#### Directions:
Without the pictures, print the lines from the one holding "The width and" through the last line below, both included, exactly as they stand.

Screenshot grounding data
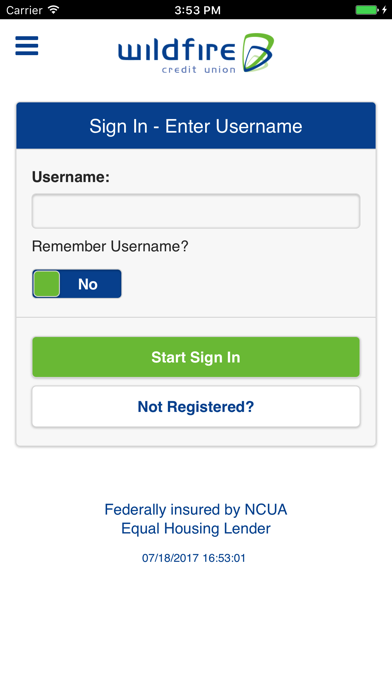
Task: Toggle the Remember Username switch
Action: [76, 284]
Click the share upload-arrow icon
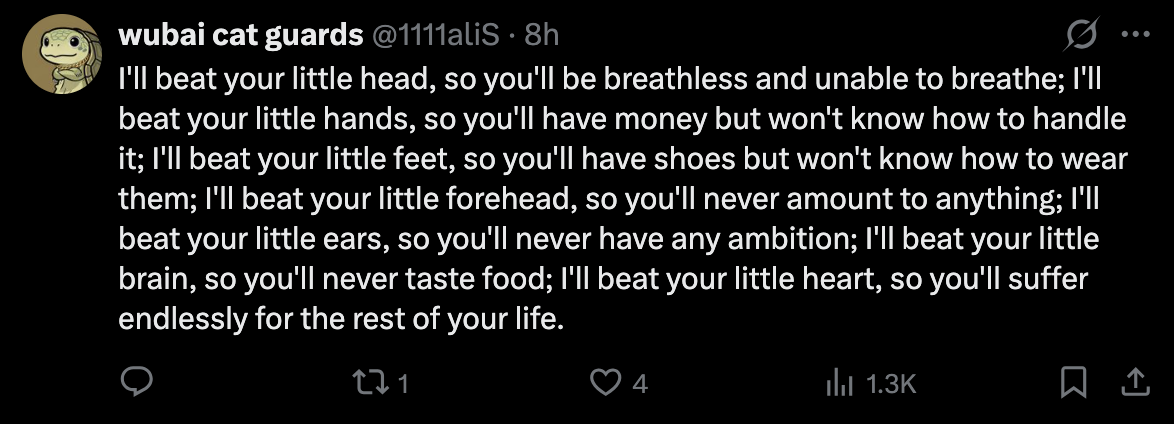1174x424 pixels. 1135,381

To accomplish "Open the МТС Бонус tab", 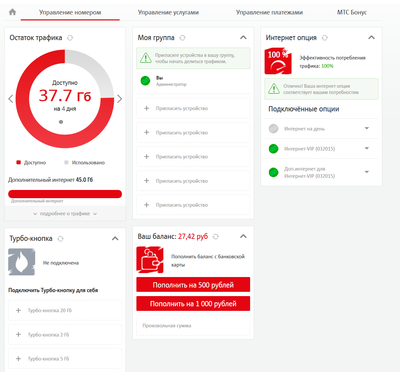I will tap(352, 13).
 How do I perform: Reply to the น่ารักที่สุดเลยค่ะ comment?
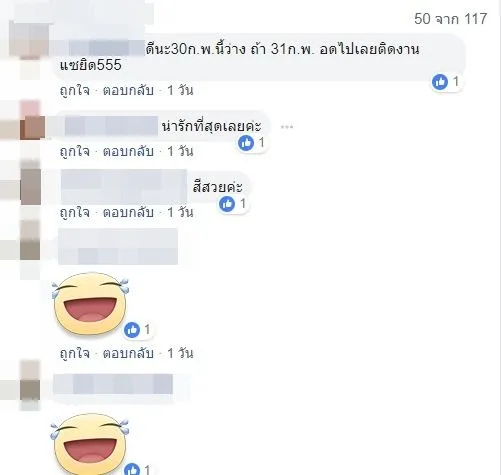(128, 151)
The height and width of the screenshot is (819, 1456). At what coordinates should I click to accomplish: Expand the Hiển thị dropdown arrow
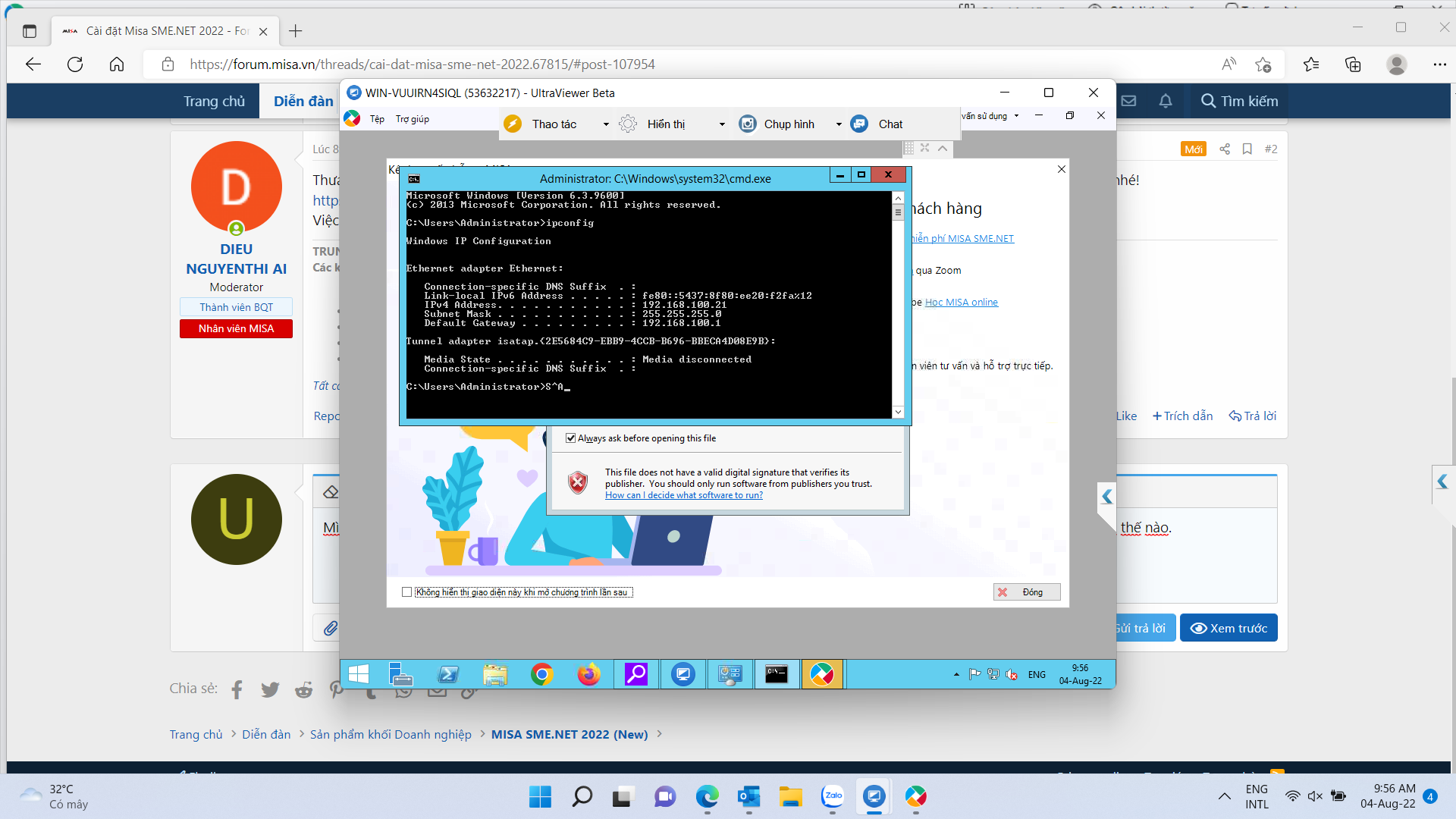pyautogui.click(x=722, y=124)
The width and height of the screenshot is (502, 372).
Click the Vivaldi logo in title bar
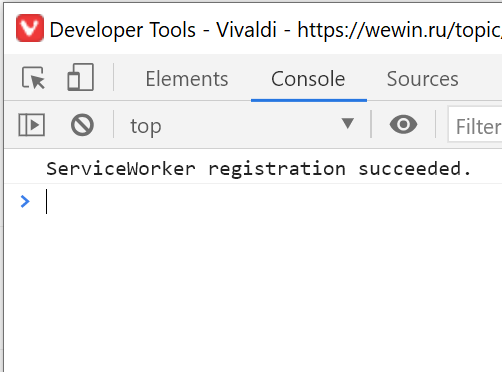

#### Written response:
The width and height of the screenshot is (502, 372).
Click the Vivaldi logo in title bar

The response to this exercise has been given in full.